Иудей покачал своей умащенной головой и вскинул руки:
— Как велика премудрость прославленного сына Камбиса! Поистине память его — словно писаный свиток! Хотя эти шушанские призраки покупали у меня плуги-сеялки и расплачивались предписанием на получение серебра в доме Эгиби в Вавилоне.
В конце вечера Кассандана начала разговор сразу, как только они вошли в спальные покои:
— Если какие-то неизвестные люди перестраивают руины Шушана и достаточно богаты, чтобы иметь дело с банкирами, они должны платить дань Парсагардам.

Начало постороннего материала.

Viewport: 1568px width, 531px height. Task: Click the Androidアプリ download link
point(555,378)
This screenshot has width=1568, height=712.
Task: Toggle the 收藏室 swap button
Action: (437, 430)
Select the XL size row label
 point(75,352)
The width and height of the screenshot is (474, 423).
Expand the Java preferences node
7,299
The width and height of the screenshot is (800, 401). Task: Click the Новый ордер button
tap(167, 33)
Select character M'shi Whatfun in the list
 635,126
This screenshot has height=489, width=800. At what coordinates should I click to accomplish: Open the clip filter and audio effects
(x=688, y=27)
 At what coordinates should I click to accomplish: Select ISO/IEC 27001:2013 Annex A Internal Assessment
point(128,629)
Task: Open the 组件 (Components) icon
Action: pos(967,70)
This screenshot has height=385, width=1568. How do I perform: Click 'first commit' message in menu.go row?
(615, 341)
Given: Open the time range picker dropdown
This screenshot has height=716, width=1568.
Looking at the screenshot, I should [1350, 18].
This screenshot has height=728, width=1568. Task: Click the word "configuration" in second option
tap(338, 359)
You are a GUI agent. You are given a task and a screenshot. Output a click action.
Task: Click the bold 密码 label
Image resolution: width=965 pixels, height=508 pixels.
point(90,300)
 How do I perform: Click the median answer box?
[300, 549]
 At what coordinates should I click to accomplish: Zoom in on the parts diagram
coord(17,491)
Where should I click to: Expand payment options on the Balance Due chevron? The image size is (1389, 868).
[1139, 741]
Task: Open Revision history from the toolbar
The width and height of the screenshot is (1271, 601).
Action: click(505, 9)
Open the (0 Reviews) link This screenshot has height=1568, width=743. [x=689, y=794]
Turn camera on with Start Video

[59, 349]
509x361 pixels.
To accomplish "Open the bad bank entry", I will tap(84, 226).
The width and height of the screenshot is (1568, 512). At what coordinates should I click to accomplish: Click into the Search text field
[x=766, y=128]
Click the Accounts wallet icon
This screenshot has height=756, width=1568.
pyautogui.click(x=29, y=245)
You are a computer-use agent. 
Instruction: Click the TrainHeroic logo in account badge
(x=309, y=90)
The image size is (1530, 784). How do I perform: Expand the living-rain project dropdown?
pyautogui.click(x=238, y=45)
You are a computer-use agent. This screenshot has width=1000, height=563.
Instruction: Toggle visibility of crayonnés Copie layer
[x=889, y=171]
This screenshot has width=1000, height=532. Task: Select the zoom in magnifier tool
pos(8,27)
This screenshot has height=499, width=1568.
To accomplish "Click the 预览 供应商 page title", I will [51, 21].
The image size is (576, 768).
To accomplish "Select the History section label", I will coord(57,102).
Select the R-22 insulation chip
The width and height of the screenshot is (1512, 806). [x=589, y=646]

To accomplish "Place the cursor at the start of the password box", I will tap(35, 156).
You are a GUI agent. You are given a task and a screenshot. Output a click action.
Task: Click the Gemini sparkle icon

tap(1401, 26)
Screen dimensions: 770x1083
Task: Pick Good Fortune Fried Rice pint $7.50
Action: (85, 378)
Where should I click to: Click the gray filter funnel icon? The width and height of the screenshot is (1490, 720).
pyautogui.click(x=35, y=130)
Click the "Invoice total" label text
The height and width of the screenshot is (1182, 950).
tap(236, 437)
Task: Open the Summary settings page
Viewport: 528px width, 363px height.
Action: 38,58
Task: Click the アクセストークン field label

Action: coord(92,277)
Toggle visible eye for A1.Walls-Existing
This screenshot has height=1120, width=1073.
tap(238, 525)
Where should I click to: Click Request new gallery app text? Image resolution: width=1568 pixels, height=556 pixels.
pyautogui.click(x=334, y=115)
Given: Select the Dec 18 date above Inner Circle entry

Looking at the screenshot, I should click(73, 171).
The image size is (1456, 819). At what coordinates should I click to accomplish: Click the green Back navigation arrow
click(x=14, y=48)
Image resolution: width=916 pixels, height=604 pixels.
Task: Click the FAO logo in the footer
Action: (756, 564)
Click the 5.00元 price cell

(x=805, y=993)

— Дань за что, прекраснейшая из жен? — лениво спросил Кир, раздумывая, что это за плуги, которые могут засеивать поля.
— За защиту, разумеется. Не прикидывайся, мудрейший из мужей, будто не понимаешь. Новому городу требуется защита от разбойников и чужеземных завоевателей. Разве Сузы — или Шушан, как называл его купец, — не находится в пределах Аншана? И разве кто-нибудь может защитить его лучше, чем персидские конные лучники?
Кир улыбнулся женскому доводу:
— А если, как ты предлагаешь, я потребую дань, то как меня нужно называть после этого: разбойник или чужеземный завоеватель? Что подумает мой отец Камбис?
Он не хотел, чтобы за женой всегда оставалось последнее слово.
— Вместо этого, Кир, — сказала она, — ты должен думать о другом Камбисе, твоем сыне.
В результате Пастух сам поскакал в Шушан. У него появилась привычка самостоятельно исследовать сомнительные вопросы. В числе нескольких сот асваранцев, служивших ему охраной, было несколько германиев, благородных воинов, уставших смотреть на висящие над очагом мечи и ждать, когда Мидия начнет новую войну. Длинная дорога вилась между гор и круто обрывалась, выходя через «ворота», или проход, на западную равнину. У этих естественных ворот промышляло племя грабителей, но, заметив персидские луки, эти волки разбежались, как испуганные козы. Германии не потратили на них ни одной стрелы. Когда асваранцы въехали с гор в горячие облака пыли, они, ругаясь, прикрыли лица шейными платками. Люди с гор всегда неохотно спускались в низины из-за царившей там жары.